▸ Problem
Given the material below, output exactly the lines from the line with "Instruction: Click the" to the line with "Screen dimensions: 680x449", both ends included, and no other lines.

▸ Data records
+-------+

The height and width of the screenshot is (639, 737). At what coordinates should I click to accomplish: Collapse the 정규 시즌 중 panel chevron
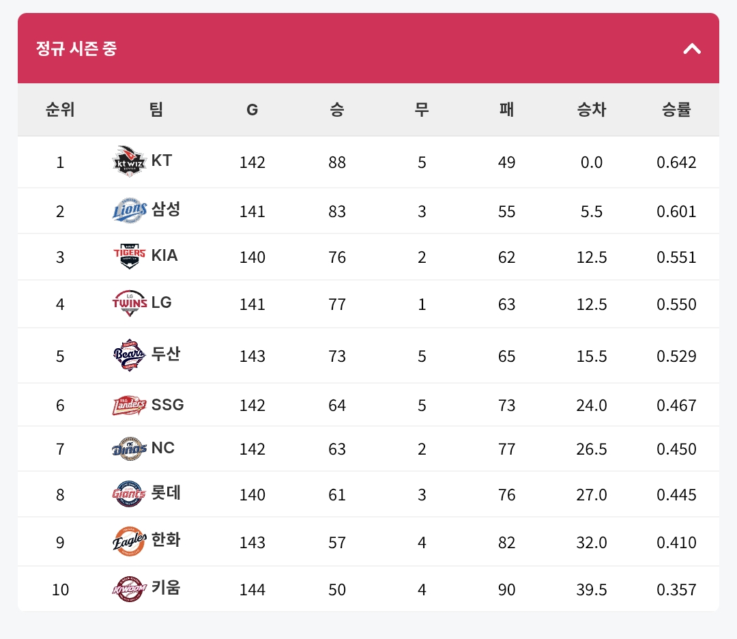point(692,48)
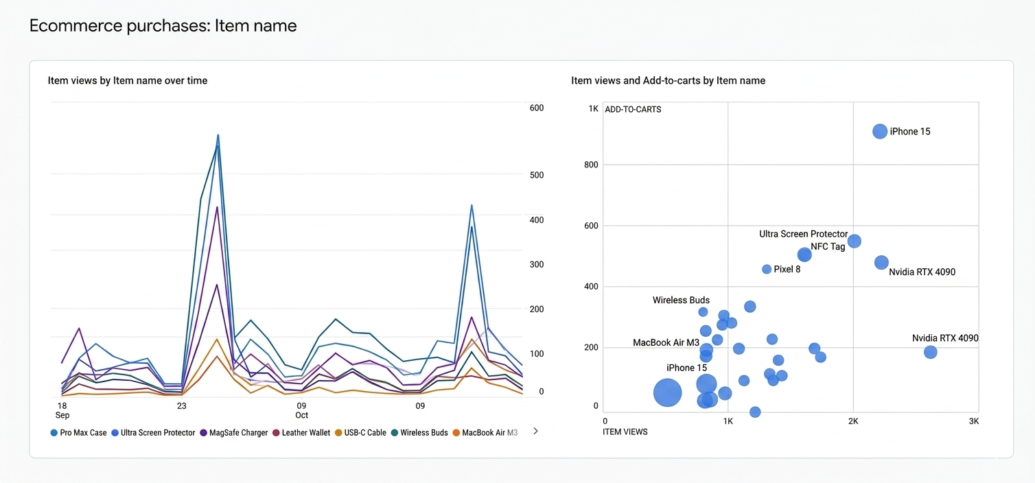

+-------+

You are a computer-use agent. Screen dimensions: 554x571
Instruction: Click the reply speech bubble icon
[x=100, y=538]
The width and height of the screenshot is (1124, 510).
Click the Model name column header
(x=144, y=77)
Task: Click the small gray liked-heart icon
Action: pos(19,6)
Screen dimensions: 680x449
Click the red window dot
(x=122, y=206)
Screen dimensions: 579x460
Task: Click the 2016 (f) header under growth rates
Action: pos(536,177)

+-------+

▸ Response area
Instruction: Click the reply speech bubble icon
[x=100, y=538]
The width and height of the screenshot is (1124, 510).
Click the Model name column header
(x=144, y=77)
Task: Click the small gray liked-heart icon
Action: pos(19,6)
Screen dimensions: 680x449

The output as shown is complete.